_Description of the task_: Would you please copy only the lines from the line that contains "859x770 pixels." to the end of the data below, exactly, leaving every picture out?

Start of Block

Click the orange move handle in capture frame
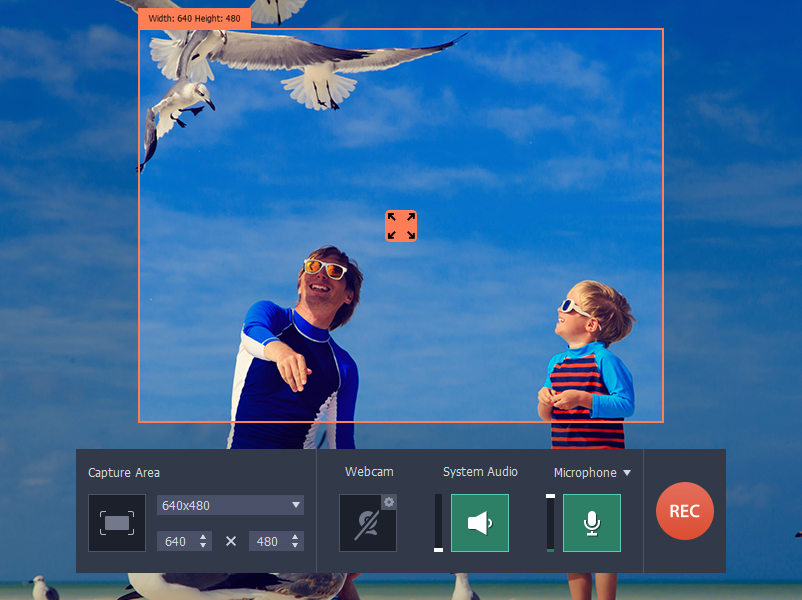[x=400, y=226]
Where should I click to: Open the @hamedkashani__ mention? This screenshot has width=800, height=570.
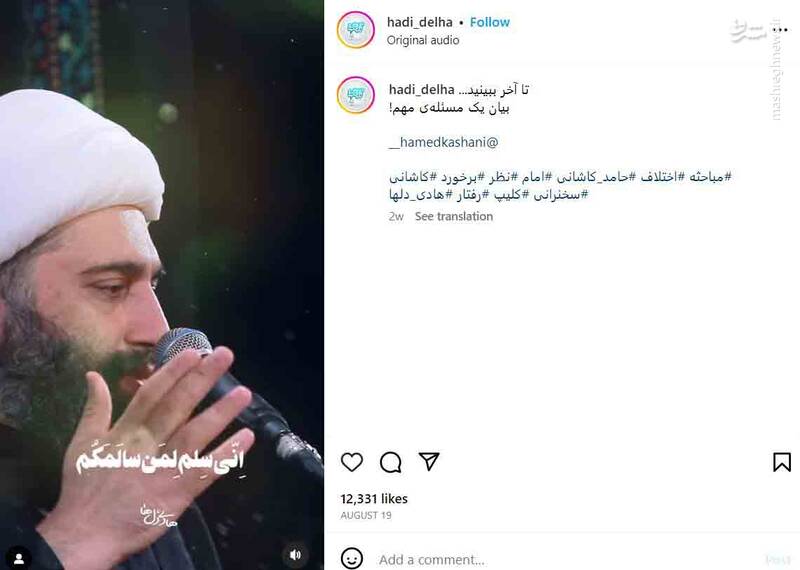[x=443, y=142]
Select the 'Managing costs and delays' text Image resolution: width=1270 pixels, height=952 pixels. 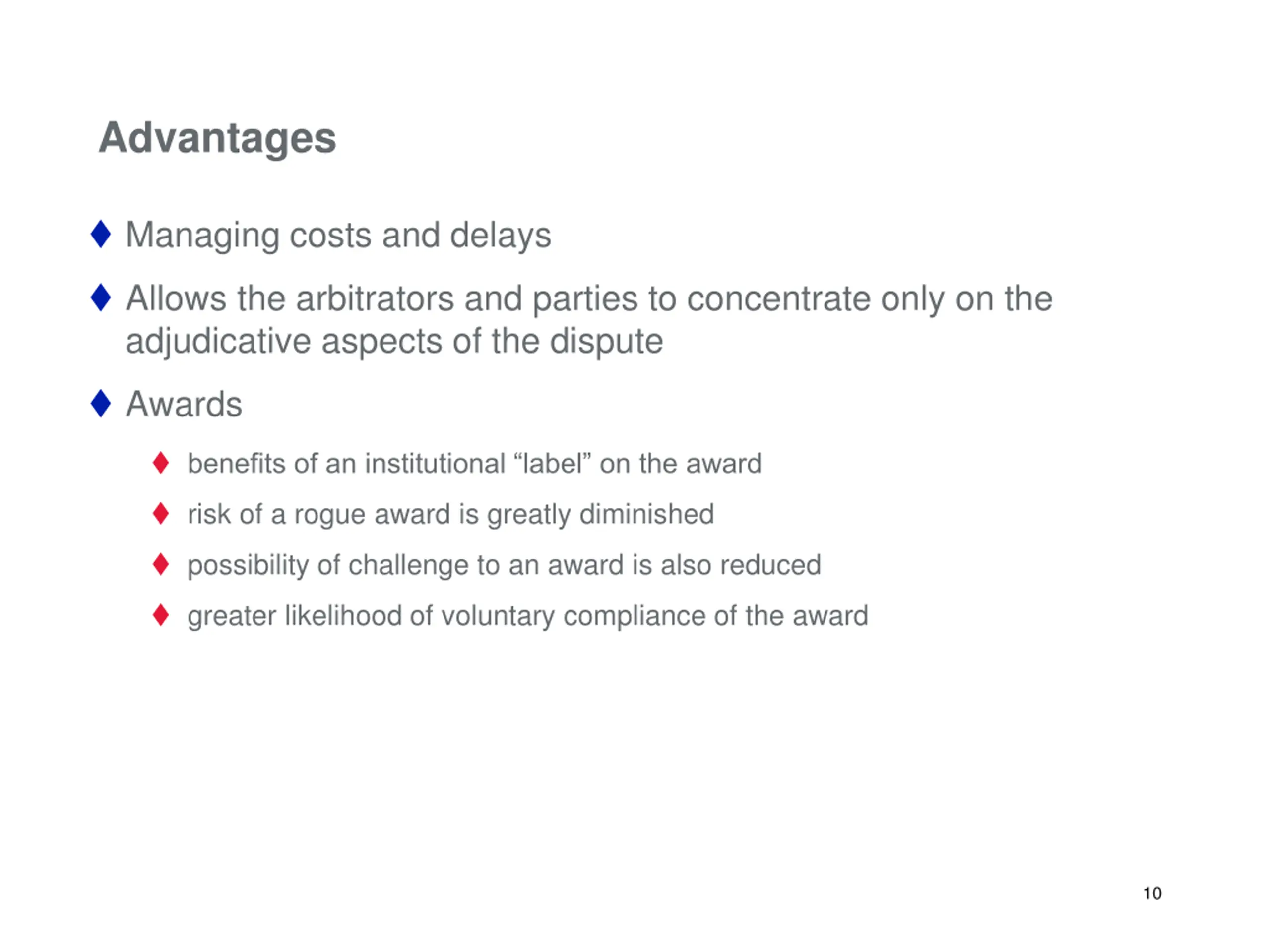(338, 236)
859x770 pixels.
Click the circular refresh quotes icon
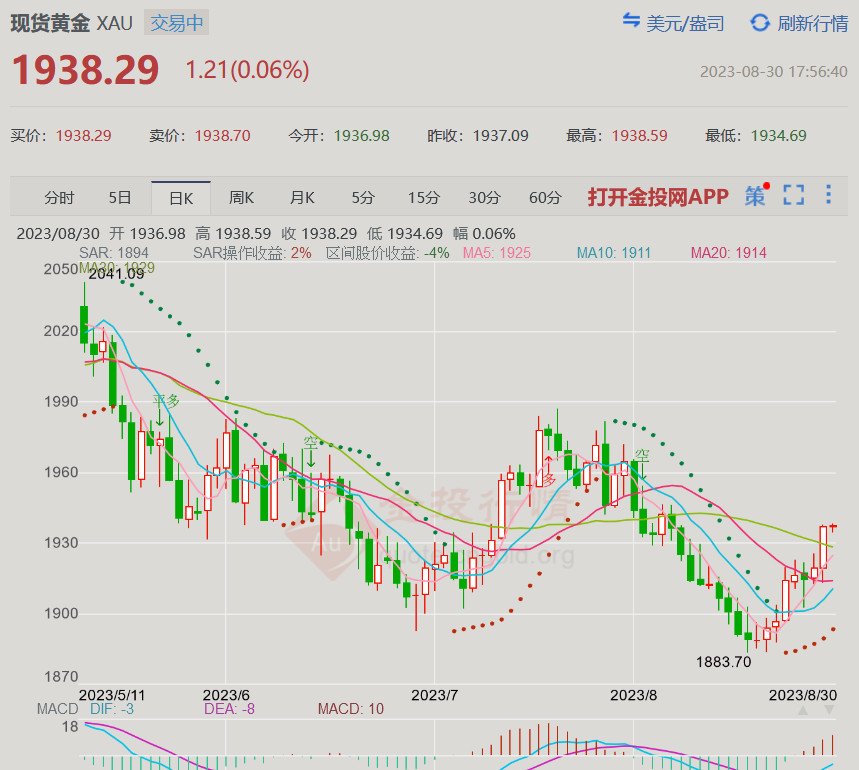point(760,22)
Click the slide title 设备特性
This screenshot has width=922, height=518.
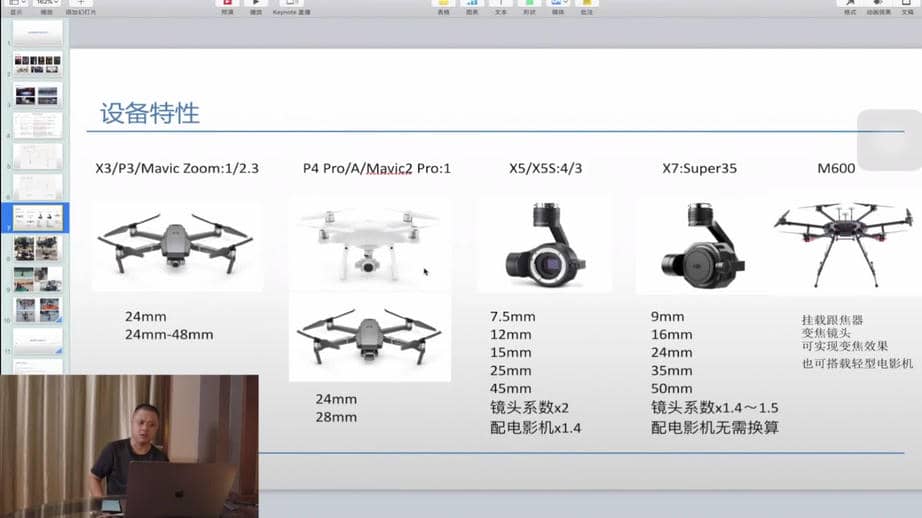(x=150, y=113)
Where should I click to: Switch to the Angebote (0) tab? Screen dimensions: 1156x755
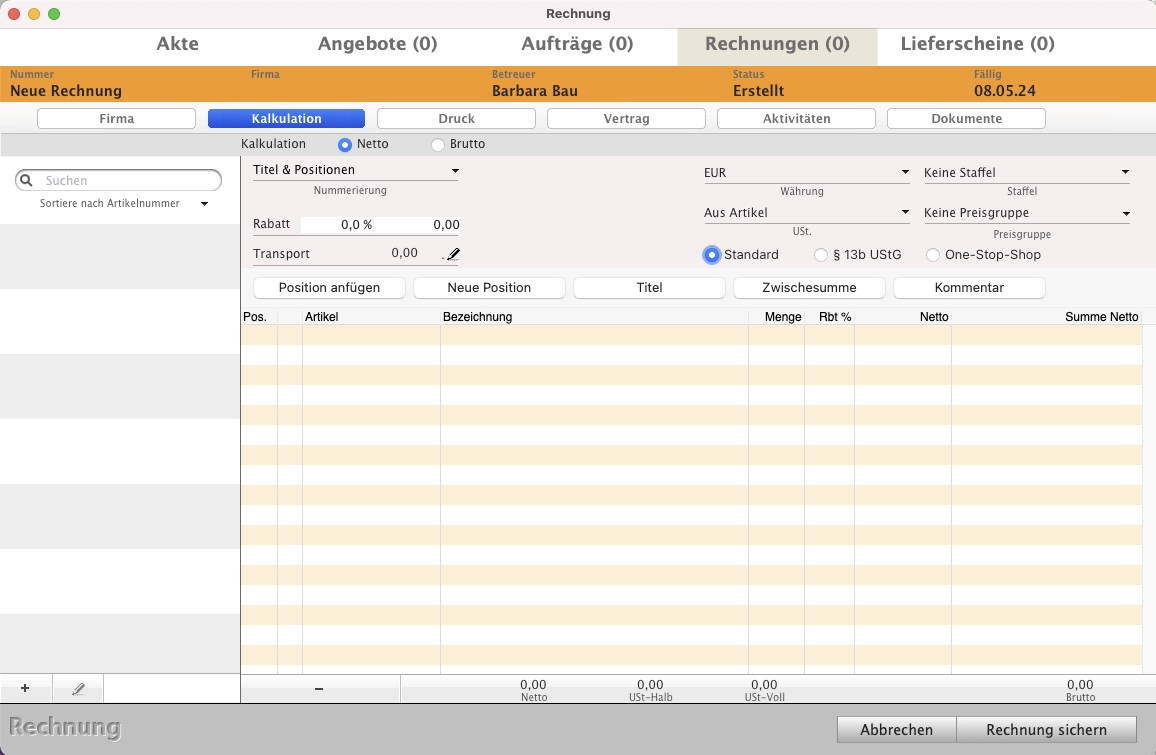click(x=377, y=44)
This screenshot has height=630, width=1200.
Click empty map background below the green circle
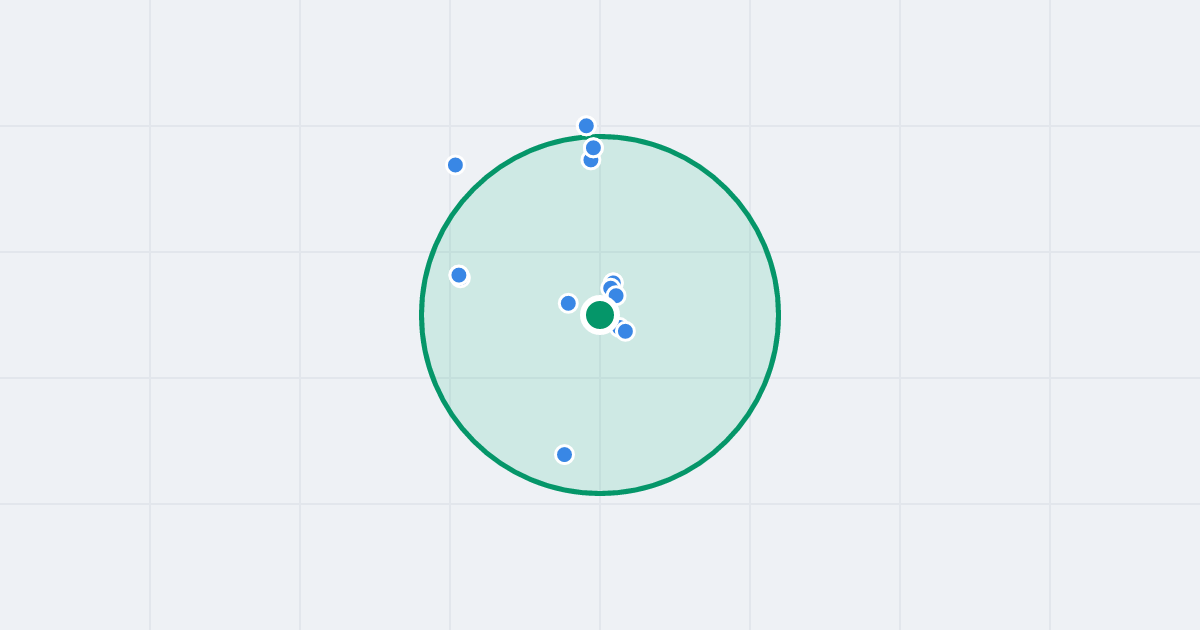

End of Block

_Output_:
859x770 pixels.
Click the circular refresh quotes icon
point(760,22)
Click the slide title 设备特性
This screenshot has width=922, height=518.
(x=150, y=113)
Where should I click to: Switch to the Angebote (0) tab? Screen dimensions: 1156x755
click(x=377, y=44)
This screenshot has height=630, width=1200.
Click empty map background below the green circle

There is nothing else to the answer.